TRUE TOXIC (article) – by Abidan Paul Shah, PhD
(originally published in the Daily Dispatch, Henderson on August 27, 2022)
About five years ago, I wrote an article titled “How to Handle Toxic People.” It was my self-reflection after an encounter with a “toxic person” that left me feeling horrible, and how, with God’s grace, I was able to move forward. Little did I realize the impact that article would make on people everywhere. I received emails, letters, texts, and phone calls thanking me for the article. People I had never met stopped me in grocery stores or came by our table at restaurants, just to tell me how much it had helped them. One gentleman even carried a copy of the article in his wallet and glanced at it every day before facing the toxic people in his life. Clearly, God used the article as an antitoxin in many lives that had been victimized by someone, and it helped them to heal and forgive. I even wrote a follow-up article that year.
Unfortunately, since then, the definition of the word “toxic” has unduly expanded. Kaitlyn Tiffany, in her article in The Atlantic titled, “That’s It. You’re Dead to Me,” explains that toxic is now “meant to apply to close friends, siblings, partners, parents. The message–implied if not always stated outright–is that other people are simply not my problem.” All that matters anymore is one’s own happiness and fulfillment. “Deciding which people to keep in or out of one’s life has become an important strategy to achieve that happiness,” remarks Joshua Coleman in his article in The Atlantic titled, “A Shift in American Family Values Is Fueling Estrangement.” In other words, it’s a matter of time before you may find yourself on the toxic list of someone close to you.

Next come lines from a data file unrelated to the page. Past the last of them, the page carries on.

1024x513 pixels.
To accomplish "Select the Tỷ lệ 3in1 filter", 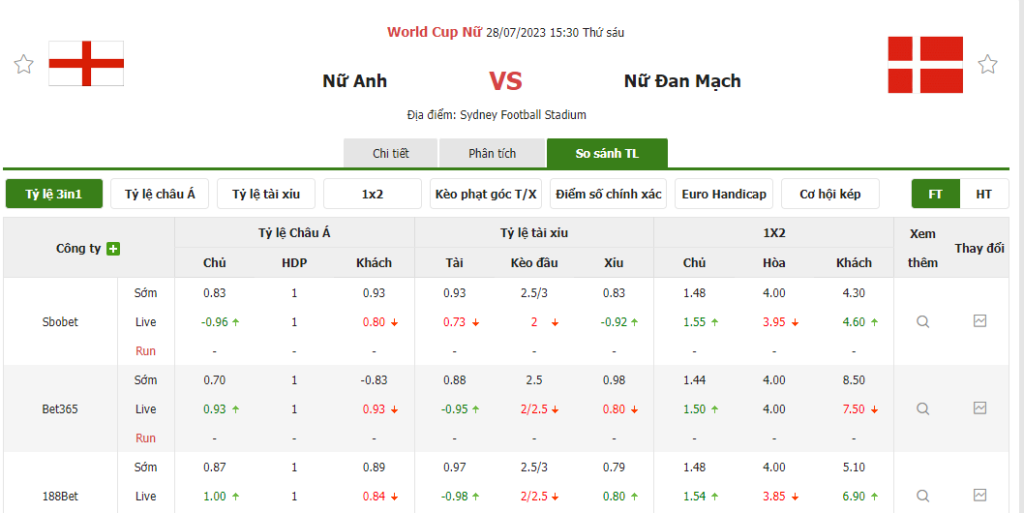I will click(x=54, y=194).
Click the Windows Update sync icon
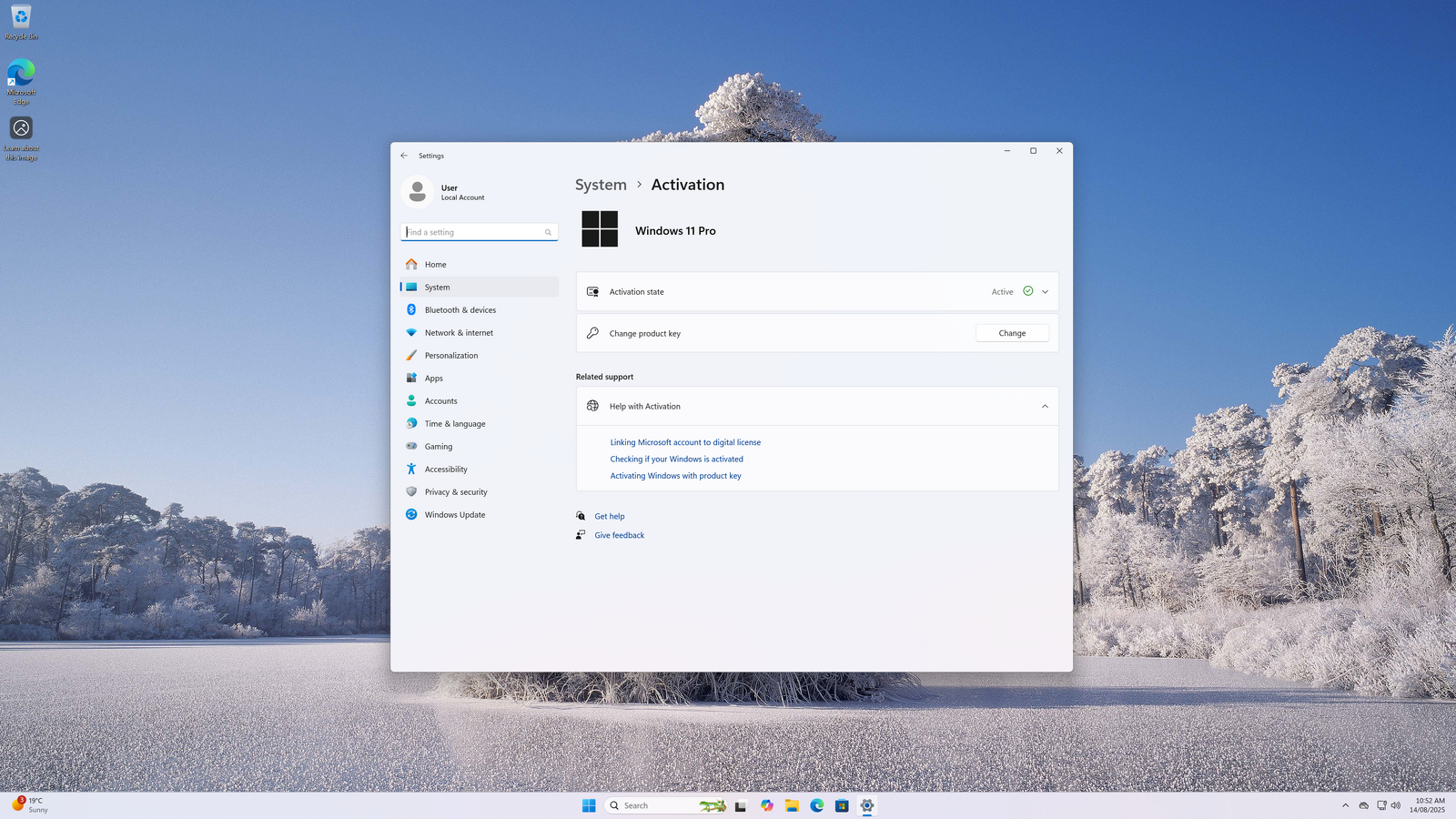This screenshot has height=819, width=1456. point(411,514)
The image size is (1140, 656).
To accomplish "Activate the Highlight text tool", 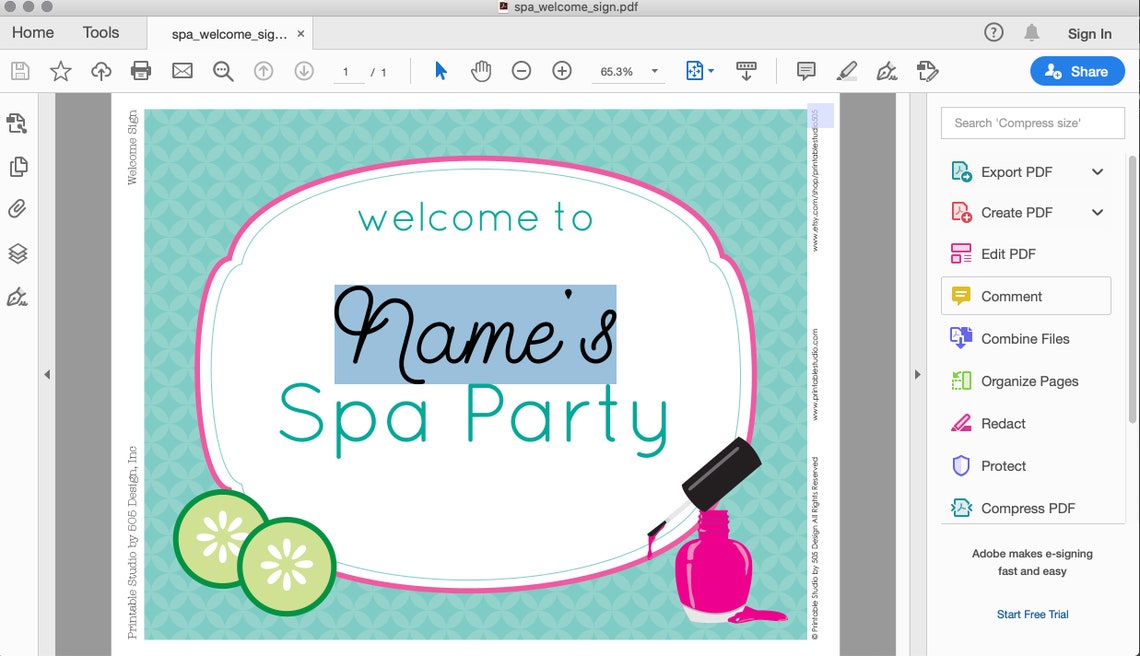I will point(846,71).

What is the source of this unbridled and unwarranted labeling? Cancel culture. The recent craze of cutting someone out of our Twitter feed and shunning them has now trickled down into our everyday relationships. If parents are the source of some pain, they are cut off. If friends are the source of some hurt, they are shunned. Instead of asking whether or not the pain was some correction or rebuke for one’s benefit, it is automatically assumed that it is toxic. So also, there is no room left for reconciliation–the only verdict is “toxic,” and the only judgment is the severance of the relationship. Furthermore, in the past, we turned to those who could guide us through conflicts with wisdom, especially godly wisdom from the Bible, but now some meme on Facebook and Instagram or some influencer on TikTok is considered far superior. A one-liner from someone with a pretty face, a charismatic personality, and the latest fashion is taken as gospel truth regarding who stays and who goes in our lives.
How long can we go down this slippery slope before we deeply hurt those who have our best intentions in mind? How long before we irreparably damage our closest relationships and become totally isolated from each other? It is high time that we turn to 2 Corinthians 5:18 “Now all things are of God, who has reconciled us to Himself through Jesus Christ, and has given us the ministry of reconciliation.” Memes will fade away and social media influencers may move on to the next craze, but the biblical message of reconciliation will forever stand true. The true toxin is the sin that resides in every heart and separates us from God, but through Jesus Christ, we can be reconciled to God and to each other by his grace.